ナリスが死んだとき、ボロボロ泣いた。飛行機の中だった。人目をはばからず泣いた。
普通はありえない。だって、ストーリーの中に潜っている時間とは、本を読む時間と等しい。
余韻に浸ったとしても、そんなに長い時間をキャラクタとすごすなんて無理だもの。
しかし、ナリスはグインサーガという物語の中で『実在』していた。
本当に20年来の知り合いに先立たれた俺は暫く落ち込んでいた。
読んでいる俺にすら歴史がある。もちろん、著者にも。
中島梓さんでもある栗本薫さんは、当時ピントでヒントという番組に出ていた。
「僕らの時代」で賞をとり才女ともてはやされた彼女は、グインサーガのあとがきの中で、
結婚し、子供を生み、その子供は成人するという事を報告してくれている。
長い時の流れを感じる。大河小説とはよく言ったものだ。
ゆったりと流れる川の流れ。いくつか波がおきて渦がまこうが、すぐに吸収されてすぐに判別できなくなる。
そして全体とした流れは変わらない。
グインサーガ(グインの冒険譚)といいながらグインがまったくでない巻も少なくない。
どうしてもありがちな中だるみ(これは仕方が無い事で著者のせいじゃない)で脱落していった人も少なくない。
1巻はリンダとレムスが戦争から逃げるのをグインが助ける所から始まるが、
その戦争はこうして必然的に起きたことだった、という事が80巻くらいで明らかになると、
加速をつけて話が盛り上がり面白くなってきた。
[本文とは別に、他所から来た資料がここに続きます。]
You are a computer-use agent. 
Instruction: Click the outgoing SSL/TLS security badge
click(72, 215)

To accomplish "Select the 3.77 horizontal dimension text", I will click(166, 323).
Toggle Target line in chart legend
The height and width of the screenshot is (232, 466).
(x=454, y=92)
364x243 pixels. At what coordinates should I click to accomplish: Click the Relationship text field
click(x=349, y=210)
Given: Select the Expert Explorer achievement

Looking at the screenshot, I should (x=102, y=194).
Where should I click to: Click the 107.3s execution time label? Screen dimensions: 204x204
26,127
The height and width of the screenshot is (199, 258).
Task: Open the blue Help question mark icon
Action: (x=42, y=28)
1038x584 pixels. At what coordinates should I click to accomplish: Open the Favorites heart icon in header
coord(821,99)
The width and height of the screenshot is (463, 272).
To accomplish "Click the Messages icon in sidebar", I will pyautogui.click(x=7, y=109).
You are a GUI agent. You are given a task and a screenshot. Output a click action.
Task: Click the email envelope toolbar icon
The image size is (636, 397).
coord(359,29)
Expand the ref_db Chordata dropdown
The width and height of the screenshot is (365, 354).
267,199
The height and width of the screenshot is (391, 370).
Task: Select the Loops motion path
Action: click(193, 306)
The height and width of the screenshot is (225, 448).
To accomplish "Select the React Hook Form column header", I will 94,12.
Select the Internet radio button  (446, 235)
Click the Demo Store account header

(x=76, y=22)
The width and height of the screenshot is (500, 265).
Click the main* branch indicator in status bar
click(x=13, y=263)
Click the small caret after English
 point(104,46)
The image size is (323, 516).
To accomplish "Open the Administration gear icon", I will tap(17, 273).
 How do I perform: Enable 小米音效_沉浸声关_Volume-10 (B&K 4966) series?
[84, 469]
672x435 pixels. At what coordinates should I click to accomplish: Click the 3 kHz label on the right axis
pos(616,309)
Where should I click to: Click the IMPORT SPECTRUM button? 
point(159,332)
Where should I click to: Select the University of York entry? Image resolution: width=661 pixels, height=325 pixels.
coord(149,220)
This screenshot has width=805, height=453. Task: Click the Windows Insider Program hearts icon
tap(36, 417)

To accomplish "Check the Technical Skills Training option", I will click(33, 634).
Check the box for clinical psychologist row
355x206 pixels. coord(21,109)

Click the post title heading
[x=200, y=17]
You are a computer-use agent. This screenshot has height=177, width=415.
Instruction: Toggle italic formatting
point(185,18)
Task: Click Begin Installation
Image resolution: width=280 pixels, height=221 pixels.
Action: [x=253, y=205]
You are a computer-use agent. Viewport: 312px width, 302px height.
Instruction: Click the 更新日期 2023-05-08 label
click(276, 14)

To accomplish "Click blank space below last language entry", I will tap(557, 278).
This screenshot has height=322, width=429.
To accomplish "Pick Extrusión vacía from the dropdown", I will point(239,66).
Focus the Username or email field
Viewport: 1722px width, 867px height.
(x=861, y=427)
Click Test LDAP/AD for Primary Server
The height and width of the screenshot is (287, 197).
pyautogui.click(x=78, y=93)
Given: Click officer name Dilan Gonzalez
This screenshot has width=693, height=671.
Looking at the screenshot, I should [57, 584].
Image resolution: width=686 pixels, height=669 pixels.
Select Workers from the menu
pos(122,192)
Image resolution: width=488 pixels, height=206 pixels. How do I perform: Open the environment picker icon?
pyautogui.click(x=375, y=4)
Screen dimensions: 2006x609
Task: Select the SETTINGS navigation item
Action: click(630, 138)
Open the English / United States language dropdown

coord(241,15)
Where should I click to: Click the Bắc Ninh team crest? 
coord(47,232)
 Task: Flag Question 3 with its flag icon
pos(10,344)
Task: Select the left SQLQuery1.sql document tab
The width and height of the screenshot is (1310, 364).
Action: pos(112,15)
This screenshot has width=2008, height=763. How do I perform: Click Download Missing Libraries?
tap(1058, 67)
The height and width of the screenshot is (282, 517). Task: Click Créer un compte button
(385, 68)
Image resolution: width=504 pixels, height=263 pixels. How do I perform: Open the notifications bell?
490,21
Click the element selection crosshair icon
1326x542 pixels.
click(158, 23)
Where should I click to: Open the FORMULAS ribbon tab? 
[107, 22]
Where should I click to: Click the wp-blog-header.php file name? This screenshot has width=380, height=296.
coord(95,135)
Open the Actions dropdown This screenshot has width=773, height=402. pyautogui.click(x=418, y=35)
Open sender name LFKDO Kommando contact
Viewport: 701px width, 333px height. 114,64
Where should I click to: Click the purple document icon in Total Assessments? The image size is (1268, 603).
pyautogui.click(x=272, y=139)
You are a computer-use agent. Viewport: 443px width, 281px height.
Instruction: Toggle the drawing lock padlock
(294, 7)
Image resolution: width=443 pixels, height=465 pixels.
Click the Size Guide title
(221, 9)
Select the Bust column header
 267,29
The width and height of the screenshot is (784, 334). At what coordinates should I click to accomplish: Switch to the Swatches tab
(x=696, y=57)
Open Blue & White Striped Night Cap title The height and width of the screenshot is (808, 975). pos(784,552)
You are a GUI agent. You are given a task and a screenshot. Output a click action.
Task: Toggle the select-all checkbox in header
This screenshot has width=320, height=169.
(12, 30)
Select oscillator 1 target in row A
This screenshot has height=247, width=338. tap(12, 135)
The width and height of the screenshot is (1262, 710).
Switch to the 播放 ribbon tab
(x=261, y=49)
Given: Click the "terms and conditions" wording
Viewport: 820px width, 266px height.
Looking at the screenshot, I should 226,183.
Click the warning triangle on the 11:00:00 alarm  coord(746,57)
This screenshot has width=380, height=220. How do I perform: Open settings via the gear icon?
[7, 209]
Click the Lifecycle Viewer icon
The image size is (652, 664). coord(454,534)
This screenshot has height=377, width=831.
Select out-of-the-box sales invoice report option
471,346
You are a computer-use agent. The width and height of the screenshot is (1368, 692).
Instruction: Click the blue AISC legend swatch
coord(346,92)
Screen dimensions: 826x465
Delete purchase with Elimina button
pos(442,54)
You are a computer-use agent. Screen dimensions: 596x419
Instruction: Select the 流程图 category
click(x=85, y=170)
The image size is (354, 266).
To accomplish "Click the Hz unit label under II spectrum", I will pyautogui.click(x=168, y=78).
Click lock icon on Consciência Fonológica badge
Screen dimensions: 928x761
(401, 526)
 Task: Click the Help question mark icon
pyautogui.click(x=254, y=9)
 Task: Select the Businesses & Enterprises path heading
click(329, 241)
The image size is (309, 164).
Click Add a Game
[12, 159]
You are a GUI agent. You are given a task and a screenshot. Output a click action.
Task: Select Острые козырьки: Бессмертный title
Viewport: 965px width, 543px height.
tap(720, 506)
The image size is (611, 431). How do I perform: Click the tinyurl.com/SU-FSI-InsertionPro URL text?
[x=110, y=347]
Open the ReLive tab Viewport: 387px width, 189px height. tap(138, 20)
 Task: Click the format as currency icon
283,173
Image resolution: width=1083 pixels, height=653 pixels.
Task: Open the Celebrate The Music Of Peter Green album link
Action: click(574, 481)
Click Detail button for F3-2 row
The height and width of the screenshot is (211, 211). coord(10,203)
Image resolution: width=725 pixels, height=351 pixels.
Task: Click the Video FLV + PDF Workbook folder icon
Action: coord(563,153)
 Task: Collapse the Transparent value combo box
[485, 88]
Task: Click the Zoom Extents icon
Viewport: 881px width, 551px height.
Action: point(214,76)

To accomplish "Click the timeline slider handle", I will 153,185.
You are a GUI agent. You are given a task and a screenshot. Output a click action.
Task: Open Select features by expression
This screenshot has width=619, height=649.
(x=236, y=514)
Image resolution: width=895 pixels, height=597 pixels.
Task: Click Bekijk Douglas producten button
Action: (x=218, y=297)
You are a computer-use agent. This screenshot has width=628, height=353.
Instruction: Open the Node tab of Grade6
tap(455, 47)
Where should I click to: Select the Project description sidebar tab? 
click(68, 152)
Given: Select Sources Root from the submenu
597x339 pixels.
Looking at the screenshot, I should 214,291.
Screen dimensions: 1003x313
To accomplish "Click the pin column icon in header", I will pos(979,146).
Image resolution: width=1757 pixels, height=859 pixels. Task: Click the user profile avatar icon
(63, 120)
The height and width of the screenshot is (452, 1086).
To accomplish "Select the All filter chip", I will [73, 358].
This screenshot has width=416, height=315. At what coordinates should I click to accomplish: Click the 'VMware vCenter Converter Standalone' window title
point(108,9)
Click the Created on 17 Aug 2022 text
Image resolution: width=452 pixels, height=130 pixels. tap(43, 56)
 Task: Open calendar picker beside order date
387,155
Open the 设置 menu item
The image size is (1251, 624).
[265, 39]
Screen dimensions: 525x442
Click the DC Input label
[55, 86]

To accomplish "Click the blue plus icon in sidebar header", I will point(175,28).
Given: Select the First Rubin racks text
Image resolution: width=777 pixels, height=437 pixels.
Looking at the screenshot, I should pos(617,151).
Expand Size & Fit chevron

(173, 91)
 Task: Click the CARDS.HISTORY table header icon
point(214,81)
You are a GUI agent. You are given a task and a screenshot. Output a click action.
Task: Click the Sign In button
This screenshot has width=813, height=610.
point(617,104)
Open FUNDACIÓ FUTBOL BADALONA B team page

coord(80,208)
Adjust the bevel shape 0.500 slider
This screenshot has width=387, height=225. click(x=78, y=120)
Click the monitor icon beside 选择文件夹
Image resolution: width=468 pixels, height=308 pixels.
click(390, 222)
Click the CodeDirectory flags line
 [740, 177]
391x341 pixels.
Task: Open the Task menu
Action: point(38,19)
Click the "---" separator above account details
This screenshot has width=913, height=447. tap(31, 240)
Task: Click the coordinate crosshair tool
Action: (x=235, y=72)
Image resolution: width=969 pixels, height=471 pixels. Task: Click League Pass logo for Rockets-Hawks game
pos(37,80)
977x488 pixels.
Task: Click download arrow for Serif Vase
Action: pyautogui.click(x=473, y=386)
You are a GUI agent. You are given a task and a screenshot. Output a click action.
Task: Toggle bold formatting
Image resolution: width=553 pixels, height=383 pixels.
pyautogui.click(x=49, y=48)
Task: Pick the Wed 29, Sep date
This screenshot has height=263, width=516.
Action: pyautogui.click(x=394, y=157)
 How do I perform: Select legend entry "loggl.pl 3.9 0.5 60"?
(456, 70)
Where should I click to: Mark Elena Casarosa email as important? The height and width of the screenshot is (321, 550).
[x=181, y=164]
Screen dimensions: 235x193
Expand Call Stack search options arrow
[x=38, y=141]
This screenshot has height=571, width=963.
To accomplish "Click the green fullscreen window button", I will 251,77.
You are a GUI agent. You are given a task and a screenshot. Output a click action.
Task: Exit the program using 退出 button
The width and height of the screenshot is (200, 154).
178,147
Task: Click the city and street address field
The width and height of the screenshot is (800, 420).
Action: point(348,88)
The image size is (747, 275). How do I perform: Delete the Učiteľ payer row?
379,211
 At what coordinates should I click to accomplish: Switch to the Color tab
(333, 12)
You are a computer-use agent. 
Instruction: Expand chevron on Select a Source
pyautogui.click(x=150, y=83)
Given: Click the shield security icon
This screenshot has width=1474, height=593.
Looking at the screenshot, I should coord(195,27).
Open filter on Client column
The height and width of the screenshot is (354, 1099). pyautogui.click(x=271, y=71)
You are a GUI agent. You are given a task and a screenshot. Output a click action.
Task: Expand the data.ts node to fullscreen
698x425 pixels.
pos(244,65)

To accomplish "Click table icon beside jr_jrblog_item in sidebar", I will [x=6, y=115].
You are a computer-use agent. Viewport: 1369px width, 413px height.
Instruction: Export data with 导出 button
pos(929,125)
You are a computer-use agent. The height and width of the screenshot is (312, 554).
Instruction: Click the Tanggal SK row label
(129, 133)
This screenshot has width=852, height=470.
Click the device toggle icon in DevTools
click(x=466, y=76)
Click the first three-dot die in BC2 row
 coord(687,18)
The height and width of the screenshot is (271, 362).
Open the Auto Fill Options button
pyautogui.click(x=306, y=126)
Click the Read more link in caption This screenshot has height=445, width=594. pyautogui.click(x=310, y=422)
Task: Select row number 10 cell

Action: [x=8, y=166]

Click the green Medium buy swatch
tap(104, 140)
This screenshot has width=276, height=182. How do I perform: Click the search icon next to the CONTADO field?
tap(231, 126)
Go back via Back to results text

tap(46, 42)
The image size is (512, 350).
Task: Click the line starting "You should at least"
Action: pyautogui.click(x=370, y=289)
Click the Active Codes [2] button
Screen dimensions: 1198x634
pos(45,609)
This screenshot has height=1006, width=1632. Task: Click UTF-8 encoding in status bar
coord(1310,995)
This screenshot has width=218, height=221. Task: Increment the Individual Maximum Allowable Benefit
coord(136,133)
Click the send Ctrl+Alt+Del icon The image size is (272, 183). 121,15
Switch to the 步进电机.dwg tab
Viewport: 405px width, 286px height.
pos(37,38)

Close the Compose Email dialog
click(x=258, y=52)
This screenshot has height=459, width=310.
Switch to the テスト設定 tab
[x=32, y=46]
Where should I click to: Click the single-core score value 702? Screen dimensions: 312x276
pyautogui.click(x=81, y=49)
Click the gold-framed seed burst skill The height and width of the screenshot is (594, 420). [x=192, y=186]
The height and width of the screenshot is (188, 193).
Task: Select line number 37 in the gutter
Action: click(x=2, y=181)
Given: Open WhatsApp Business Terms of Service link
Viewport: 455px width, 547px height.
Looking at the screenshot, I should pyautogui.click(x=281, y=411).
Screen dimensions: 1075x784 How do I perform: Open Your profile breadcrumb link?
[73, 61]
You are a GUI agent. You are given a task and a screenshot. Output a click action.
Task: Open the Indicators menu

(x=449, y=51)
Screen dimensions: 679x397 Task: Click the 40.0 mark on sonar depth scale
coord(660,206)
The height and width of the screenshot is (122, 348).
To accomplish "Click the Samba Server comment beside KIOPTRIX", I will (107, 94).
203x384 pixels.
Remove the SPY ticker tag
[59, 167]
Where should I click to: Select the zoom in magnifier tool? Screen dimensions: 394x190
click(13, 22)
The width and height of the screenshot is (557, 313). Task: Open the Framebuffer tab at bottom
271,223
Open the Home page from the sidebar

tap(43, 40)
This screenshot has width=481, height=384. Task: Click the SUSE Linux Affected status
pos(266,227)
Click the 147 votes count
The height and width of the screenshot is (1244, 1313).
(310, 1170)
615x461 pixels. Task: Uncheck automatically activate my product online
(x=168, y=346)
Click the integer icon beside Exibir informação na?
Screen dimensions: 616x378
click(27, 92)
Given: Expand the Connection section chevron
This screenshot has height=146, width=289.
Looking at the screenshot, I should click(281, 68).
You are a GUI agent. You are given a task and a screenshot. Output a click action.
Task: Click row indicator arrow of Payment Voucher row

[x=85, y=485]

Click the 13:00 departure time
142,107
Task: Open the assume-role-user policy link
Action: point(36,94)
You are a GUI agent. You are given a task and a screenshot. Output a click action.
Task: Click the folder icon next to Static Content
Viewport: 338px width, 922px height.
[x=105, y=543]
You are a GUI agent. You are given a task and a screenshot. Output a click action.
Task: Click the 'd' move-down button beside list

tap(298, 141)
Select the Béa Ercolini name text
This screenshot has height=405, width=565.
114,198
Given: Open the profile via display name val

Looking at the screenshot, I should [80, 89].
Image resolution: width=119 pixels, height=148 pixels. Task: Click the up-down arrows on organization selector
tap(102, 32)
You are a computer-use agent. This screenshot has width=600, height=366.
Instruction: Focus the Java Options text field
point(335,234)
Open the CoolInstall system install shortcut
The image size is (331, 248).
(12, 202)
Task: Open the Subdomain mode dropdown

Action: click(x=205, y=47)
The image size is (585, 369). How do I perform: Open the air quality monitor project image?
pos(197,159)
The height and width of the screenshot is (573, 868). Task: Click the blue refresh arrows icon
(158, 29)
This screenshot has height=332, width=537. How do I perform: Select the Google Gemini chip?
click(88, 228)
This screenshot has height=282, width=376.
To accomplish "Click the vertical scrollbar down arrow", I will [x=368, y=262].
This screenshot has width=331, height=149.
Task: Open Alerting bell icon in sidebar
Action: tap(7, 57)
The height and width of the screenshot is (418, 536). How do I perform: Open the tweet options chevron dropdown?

なんという豪快な伏線だろう。
そして、グインサーガ外伝の1巻「七人の魔道士」は昭和56年に刊行されているにも関わらず、
本編が100巻を遥かに超えた時代の話であることは確実だ。
30年に到達しようかという予定調和。予定していなかった事といえば100巻で終わらなかった事だろう。
おそらく、マスコミで取り上げられるだろう、刊行100巻。
しかし、それはただ長いだけでなく、著者と読者のリアルな歴史も一緒に積み上げて出来た壮大な物語なのだ。
100巻……ねぇ? (スコア:0)
Re:100巻……ねぇ? (スコア:1)
実質、文庫本100冊なんて大した量ないですよ。